Assessment 2: End of Term Essay (80%)
You should write a 2,500 word essay on one of the titles listed below. This exercise is intended to test skills of researching appropriate academic literature, critical evaluation of that literature, and developing a coherent argument within a longer piece of writing. In preparing for this exercise, you are therefore expected to develop your own reading list: the key readings circulated in the seminars themselves and the fuller list of supporting resources for each seminar (in the handouts available on MOLE) will provide useful starting points for this, but it is expected that you will also search out appropriate readings of your own.
Questions:
• Explain the contention that a focus on data and metrics represent damaging simplifications of both people and places, and its implications for how planning and development practice should engage with the Global South.
• Critically examine whether and to what extent traveling planning ideas originated in the context of countries in the Global North are limited in its application by the ‘stubborn realities’ (Watson 2012) of Global South cities.
• Contrasting theoretical perspectives on informality offer both explanations for its persistent presence within cities of the Global South, and some policy prescriptions: which do you think is the most useful and why?
• Are interventions by the state with the aim of increasing urban land values ultimately good or bad for inclusive urban development? Why?
• Evaluate the challenges for infrastructural provision in the Global South and how planners and residents are responding to them.
• Although the role of planning and development professionals’ knowledge has been subject to sustained theoretical critique, attempts to make planning and development practice open to ‘multiple epistemologies’ (Sandercock 2003) remain contentious and elusive.

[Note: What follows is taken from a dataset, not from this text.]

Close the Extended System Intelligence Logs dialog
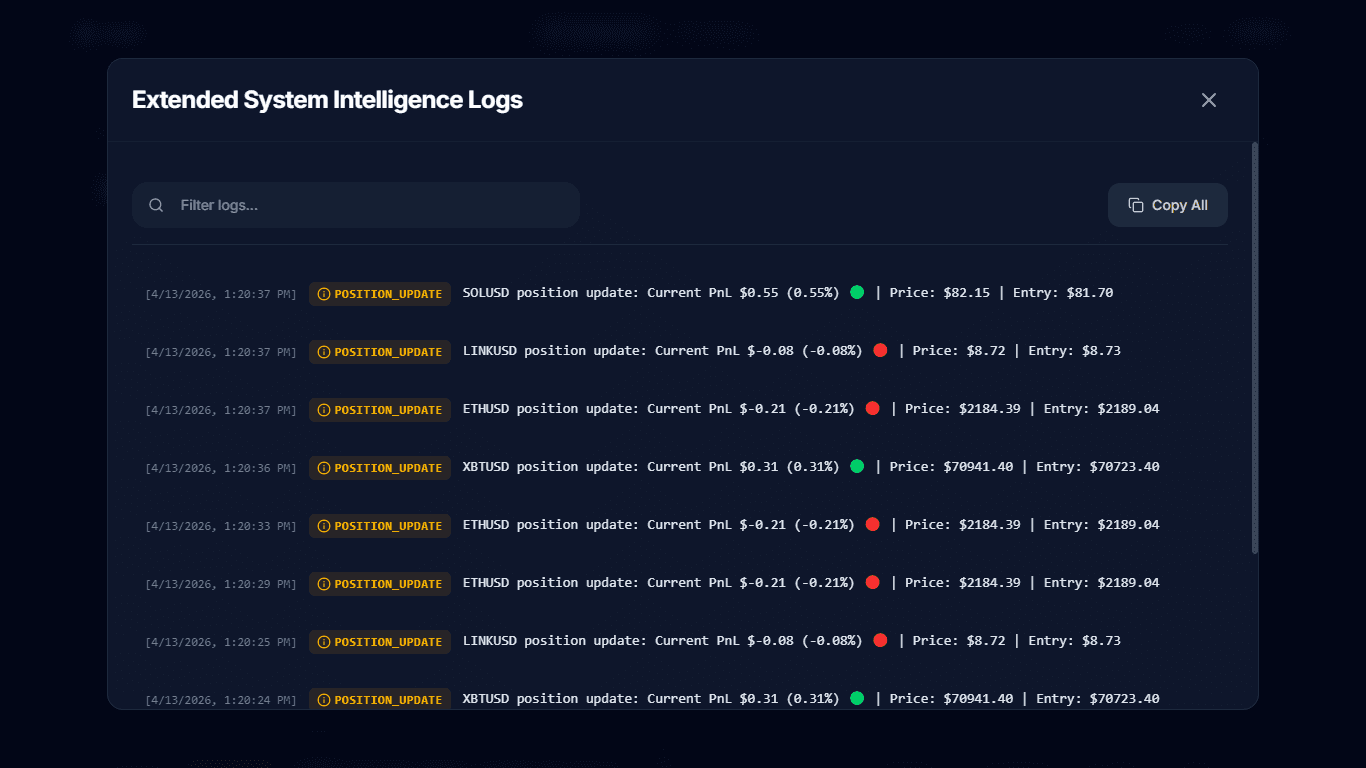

Discuss.
2
• To what degree have policy responses to MDG and SDG targets around slum housing supported the inclusion of low-income households within cities of the Global South?
• Discuss the contention that development and planning practice will be made more democratic through ‘insurgent planning’ and ‘invented spaces’ of participation.
Assessment Criteria
You will be assessed on the following criteria, related to the learning aims of the module as a whole:
• Your knowledge of the core debates and theoretical frameworks which inform understandings of planning and development problems
• Your ability to engage critically with literature in urban and development studies
• Your ability to develop arguments and communicate these effectively in written form
In all cases, credit will be given for the use of appropriate case studies to illustrate your argument.